Comment

Irish Hospital Refuses to Perform Abortion, Lets Woman Die

33
Jaerik11/16/2012 1:15:36 pm PST

re: #30 Obdicut

The phrase “pretty common strain in all religions” is incoherent. It’s a common strain in religion, but control over the family level is in no way reserved for religion. Eugenics programs were popular in Europe for quite a long time— Sweden closing theirs down only in the ’70s. Sterilization of Roma women still occurs in Eastern Europe. And obviously, China’s “One child per family” doctrine was a gigantic assertion of control over the family.

In addition, there are plenty of major religions that don’t really have much to say about a maximum reproductive throughput, besides a “Kids are cool” statement.

I think that the more common strain is an attitude towards women of control and making them second-class citizens, and I think that stems from the time period in which most religions arose— during extremely mysogynistic and patriarchal times. I think that the control over reproduction is, in general, a side-effect of the treatment of women. But again, this isn’t true for all religions, mostly just the highly socially conservative ones.

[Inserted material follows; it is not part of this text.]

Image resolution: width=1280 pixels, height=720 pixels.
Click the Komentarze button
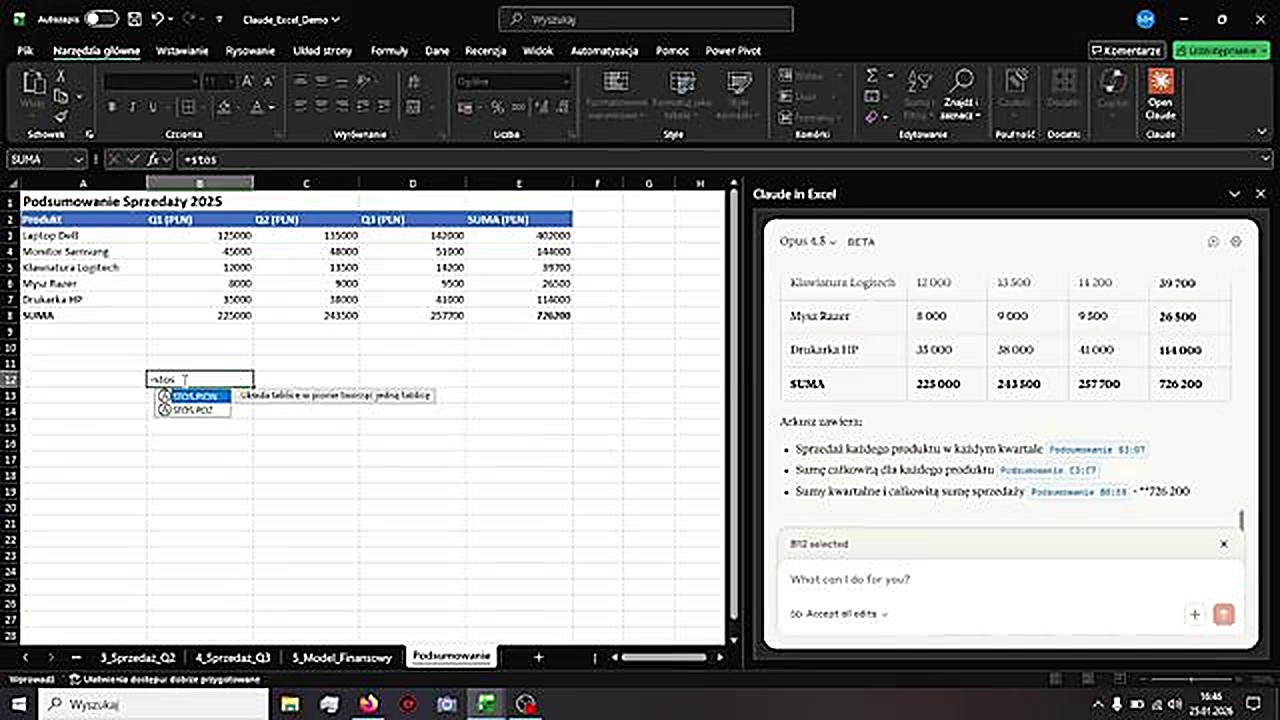[1126, 50]
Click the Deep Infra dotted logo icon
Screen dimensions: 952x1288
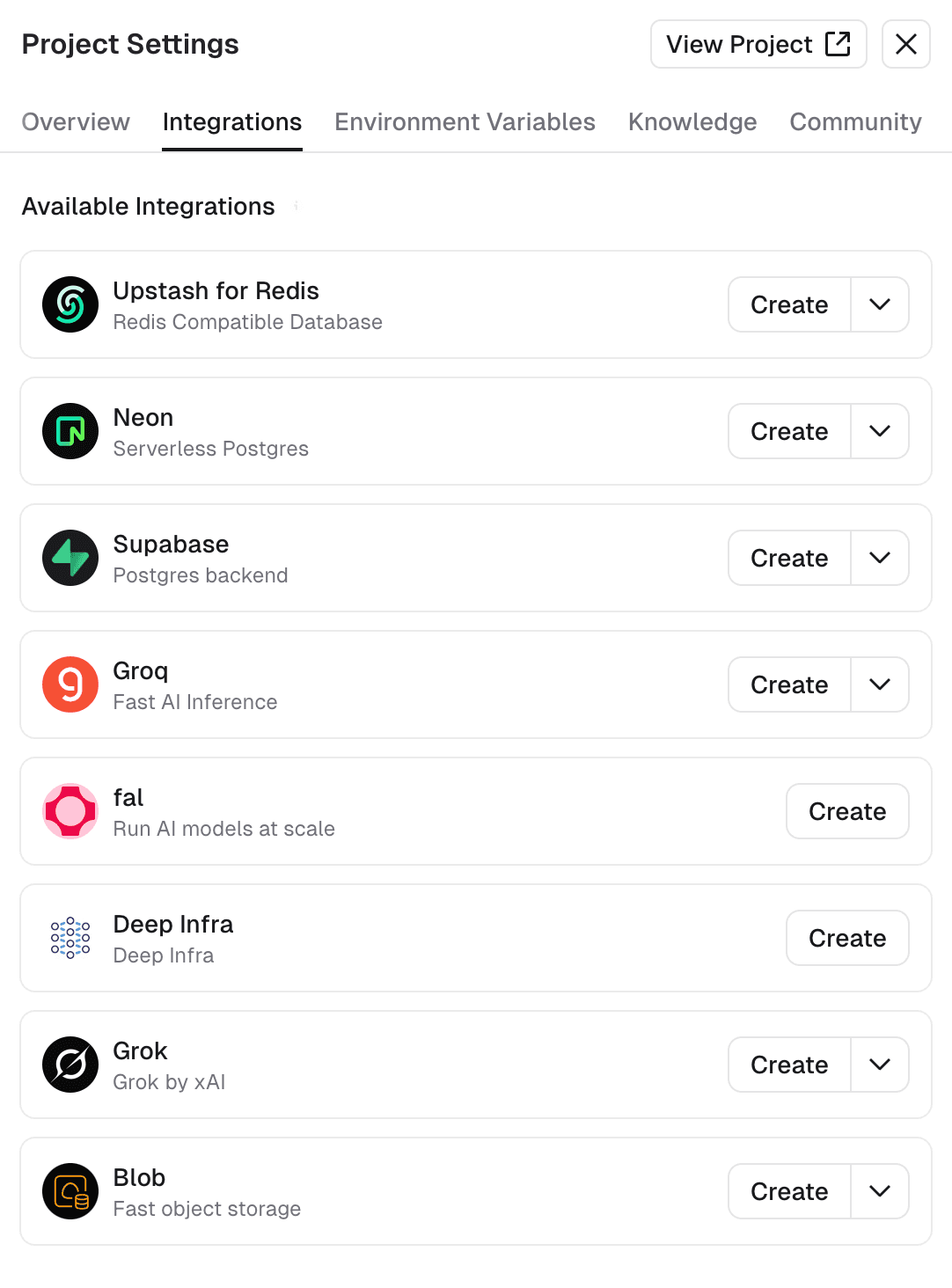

Never said it was restricted to the church, either. That’s two folks trying to put words in my mouth. The fact that secular organizations can assert similar levels of mind-bendigly awful control over human sexuality does not preclude an observation that most religions tend to have such a strain as well.

Neither does it imply I think all religious people have the same crazy control issues that their churches do.

If you’re like me, you simply see most religions as fundamentally secular institutions with a vested interest in asserting the greatest deal of power and control over their “citizens” as possible. It doesn’t make them fundamentally worse people or anything. It’s just a useful way to help explain why there’s such crazy seemingly hypocritical logic around the abortion issue.